Biden y Nicaragua. Atilio Borón
Los rigurosos comentaristas del proceso político en Nicaragua no han ahorrado críticas para descalificar al proceso electoral de ayer. El presidente Joe Biden fue terminante: dijo que todo fue una “pantomima” y que la elección “no fue ni libre ni justa, y ciertamente no democrática.” Reproduce, curiosamente, las críticas que millones de personas en Estados Unidos, seguidoras de Donald Trump, vierten sobre la elección presidencial que lo elevó a la Casa Blanca. Tendría que ser más cuidadoso al ver la paja en ojo ajeno, sobre todo cuando en menos de un año el índice de desaprobación popular de su gestión subió del 35 al 51 por ciento. Y también si se comprueba que las credenciales democráticas del mandamás estadounidense son bastante frágiles.
Como senador apoyó las criminales aventuras militares de su país en Irak y la ex Yugoslavia, en este último caso violando una resolución del Consejo de Seguridad de la ONU. Como vicepresidente acompañó las políticas de Obama, que incluyeron sangrientas intervenciones en Siria y Libia, en donde los “combatientes de la libertad” patrocinados por Washington lincharon a Muammar el Gadafi. Y condonó con su silencio las tentativas golpistas en Bolivia 2008 y Ecuador en 2010, a la vez que respaldó el “golpe institucional” contra Mel Zelaya en Honduras 2009, el que destituyó a Fernando Lugo en Paraguay 2012 y la “pantomima” brasileña de impeachment en contra de Dilma Rousseff en 2015-2016. Agréguese a lo anterior su apoyo las tentativas de desestabilización política y social en Cuba (la Operación ZunZuneo) en 2014, y se concluirá que no estamos precisamente en presencia de un santo varón que personifica la esencia más prístina de los valores democráticos. Quien habla es un politiquero del imperio que dice lo que conviene a sus intereses y nada más.

# EJERCICIOS
**1)** Calcula cuántas líneas de los registros contienen la cadena "Select" y da solo esa cifra.
**2)** Escribe la continuación del texto sobre Biden y las elecciones en Nicaragua, a partir de su última oración.

# REGISTROS PROPORCIONADOS
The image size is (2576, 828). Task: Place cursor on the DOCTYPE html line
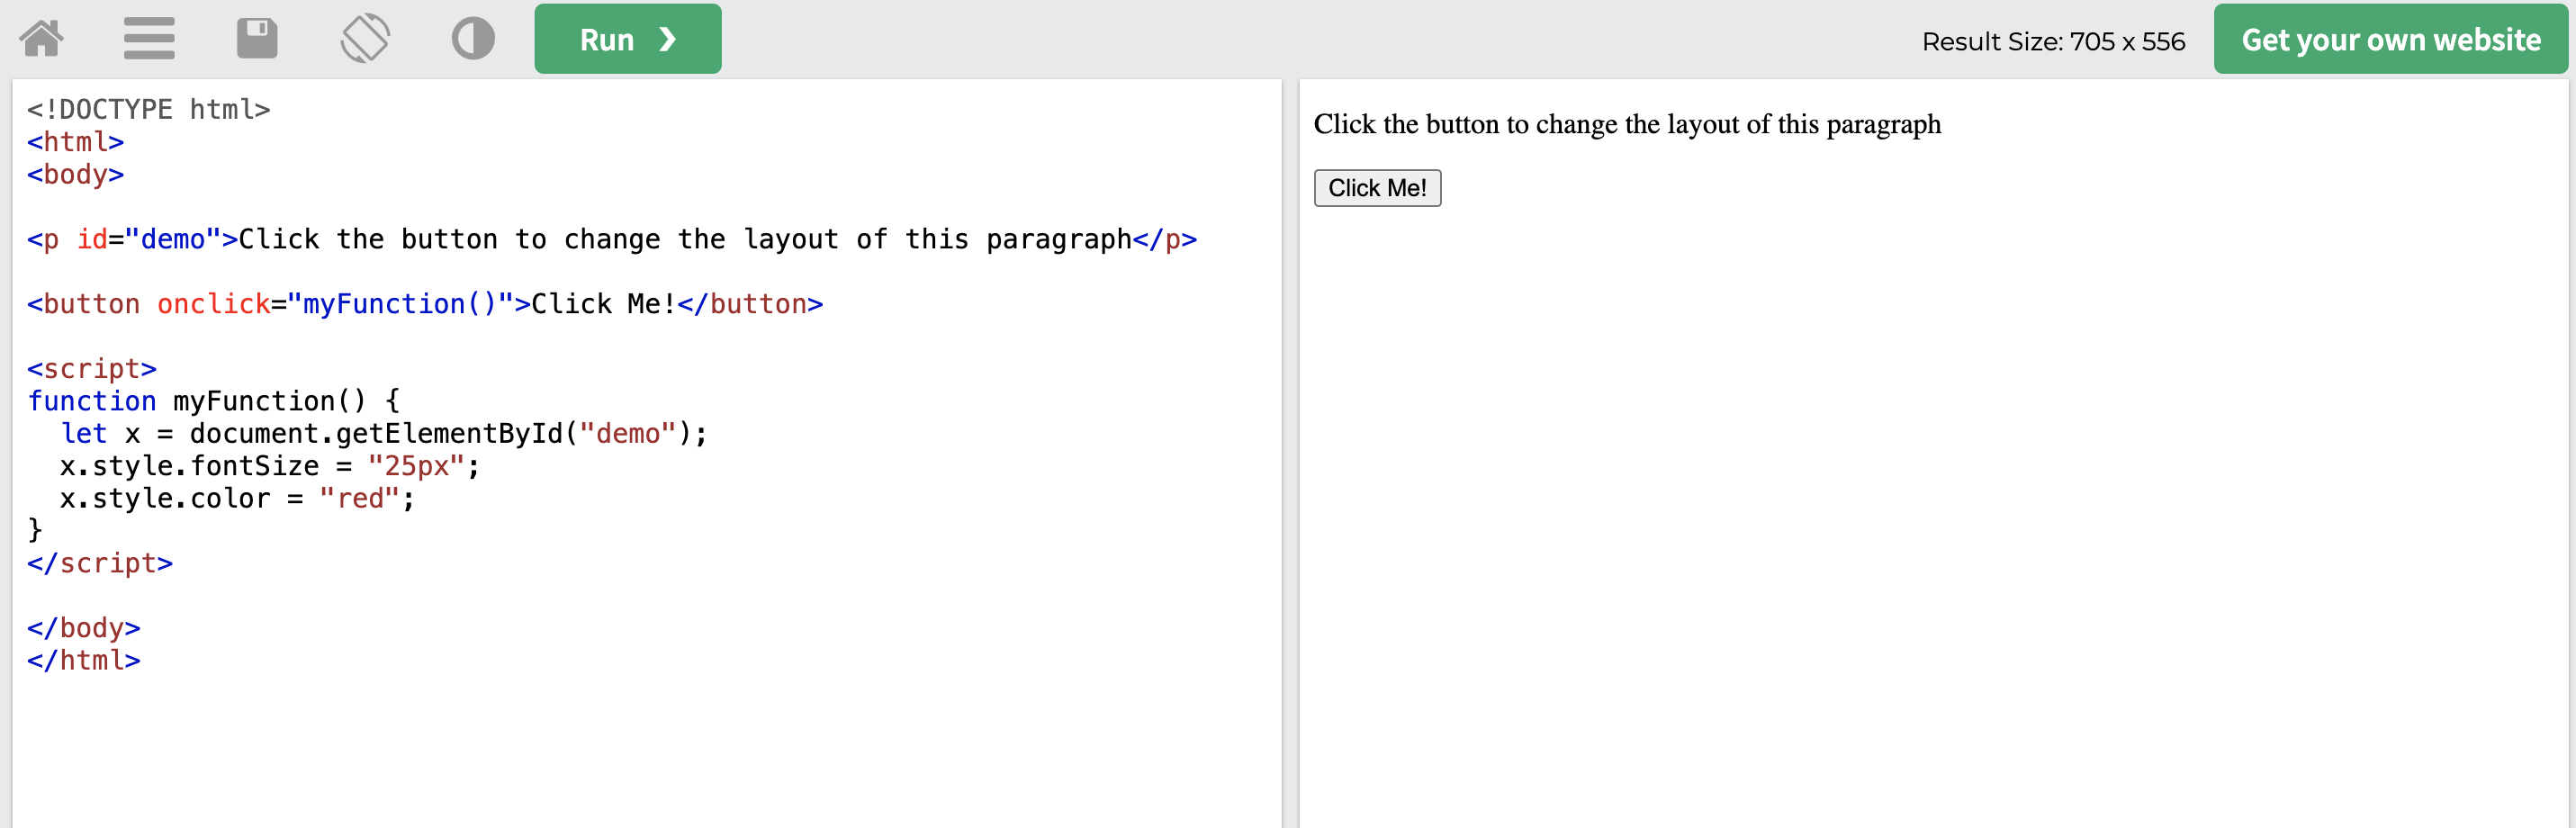[149, 109]
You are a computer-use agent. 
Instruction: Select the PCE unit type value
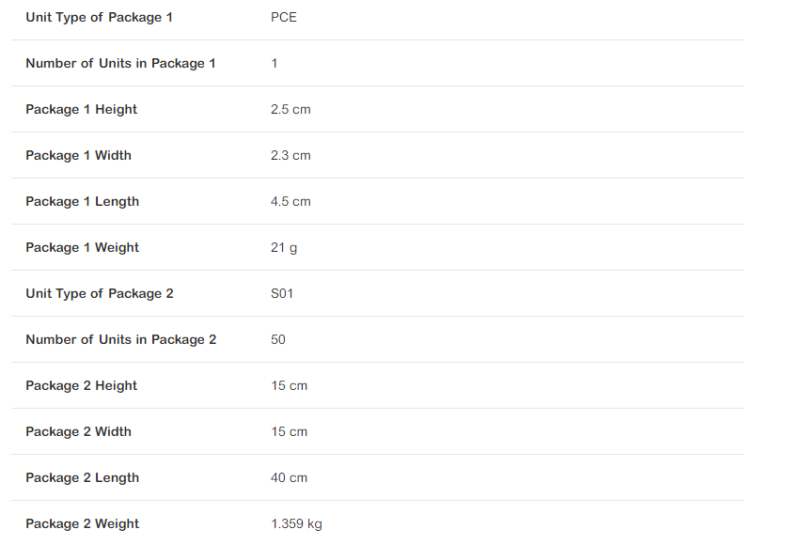click(x=283, y=17)
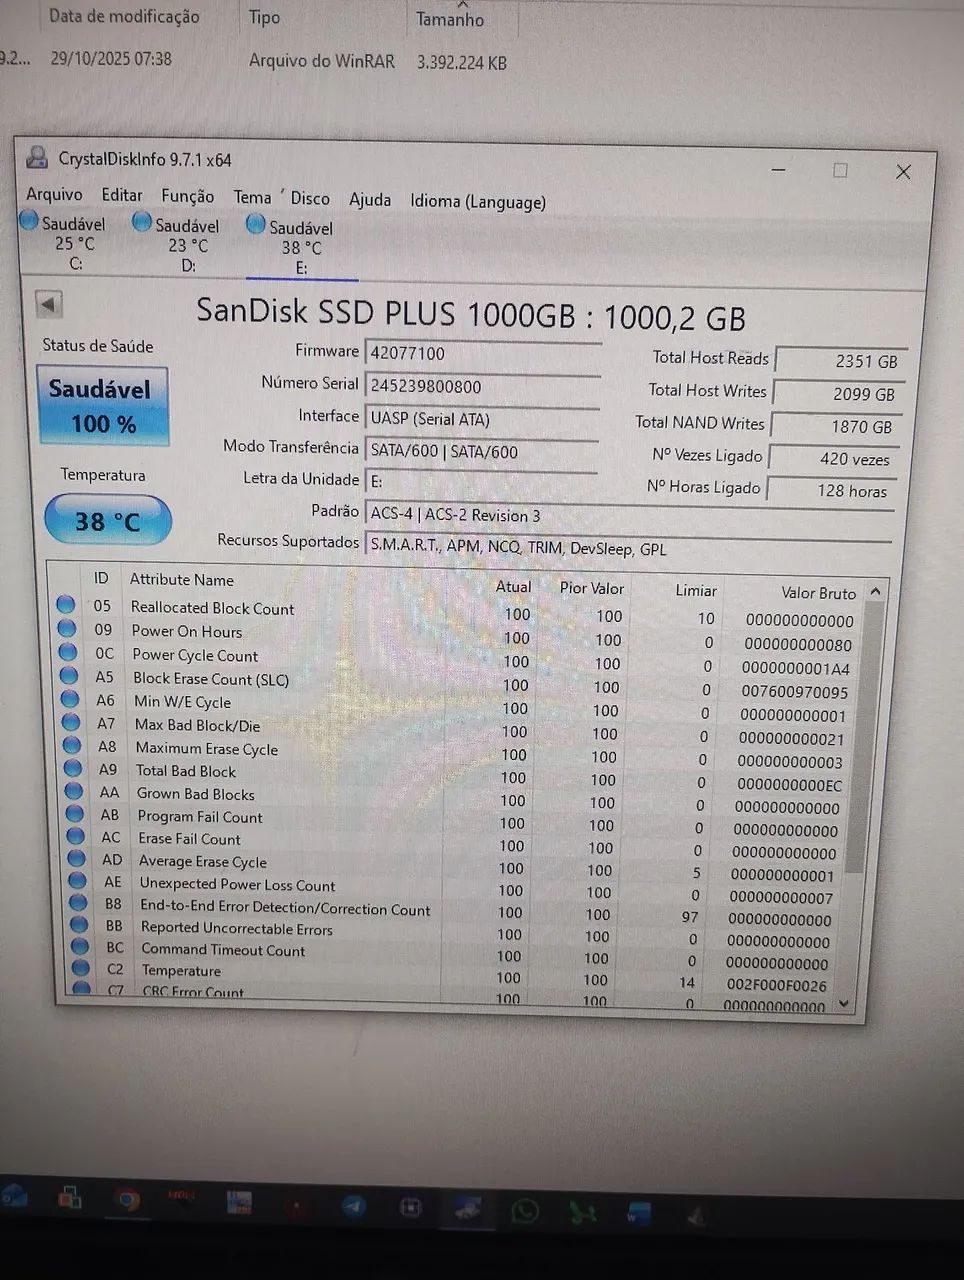
Task: Select the Saudável status icon for drive C:
Action: [31, 222]
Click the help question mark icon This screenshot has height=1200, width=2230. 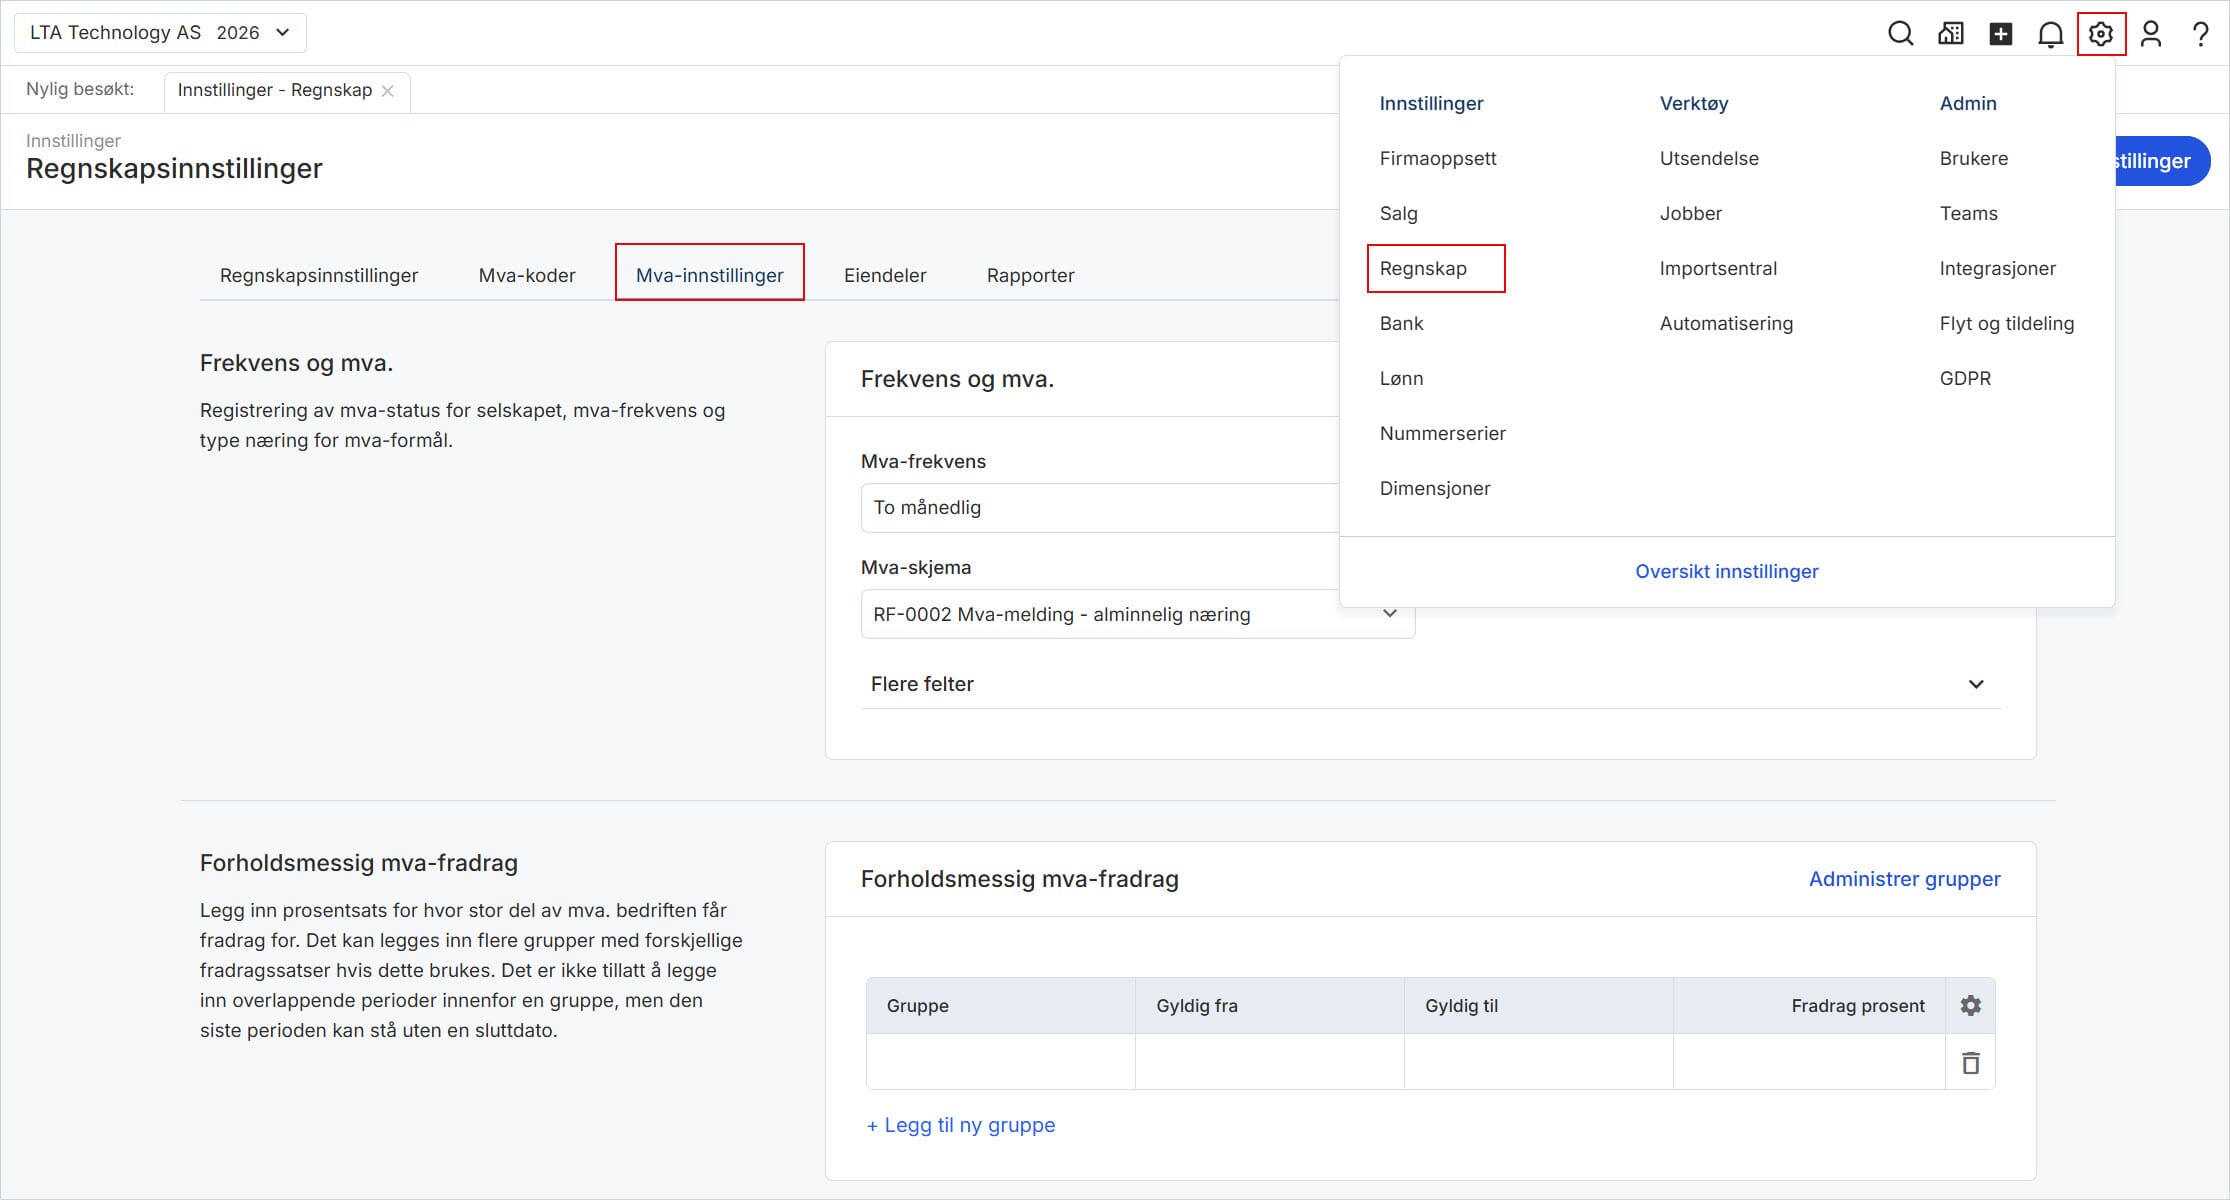2200,34
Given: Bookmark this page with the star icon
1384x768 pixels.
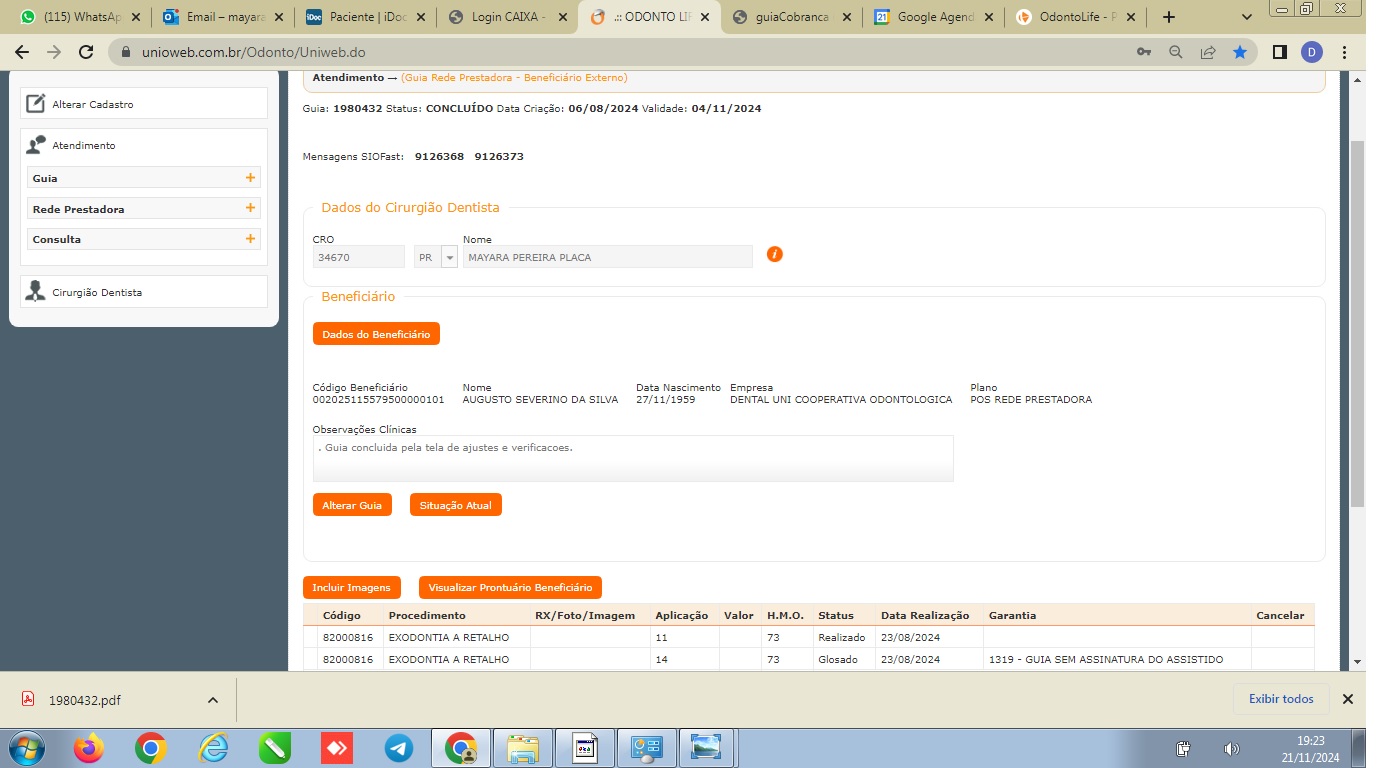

# RESPUESTAS POR TAREA
**1)** 2

**2)**
A lo anterior habría que agregar algunas consideraciones en torno a las elecciones nicaragüenses, indispensables aun en su brevedad. En primer lugar, que al juzgar un proceso político o, más acotadamente, electoral no es un dato menor discernir si el país en cuestión vive en una situación de normalidad o no. Con fines didácticos supongamos lo que ocurriría si Estados Unidos estuviera acosado y agredido por una potencia cien veces más poderosa en términos económicos, políticos y militares y sometido a una interminable y sofocante serie de sanciones económicas, diplomáticas y de todo tipo. Con seguridad el funcionamiento de su democracia se vería profundamente afectado y se producirían situaciones anómalas desde el punto de vista de la pureza normativa de la teoría democrática. El país del Norte jamás vivió una situación como esa, pero Nicaragua (al igual que Cuba, y Venezuela) la padeció desde el mismo triunfo de la Revolución Sandinista en 1979. Pretender que las elecciones en la tierra de Sandino se desarrollen al igual que en un bucólico cantón suizo, obviando el papel desquiciante del acoso, bloqueo y las sanciones que impone Estados Unidos, revela una incapacidad para captar las especificidades del proceso histórico o bien una malévola complicidad con una práctica aberrante en los marcos del derecho internacional como es el pertinaz intervencionismo norteamericano.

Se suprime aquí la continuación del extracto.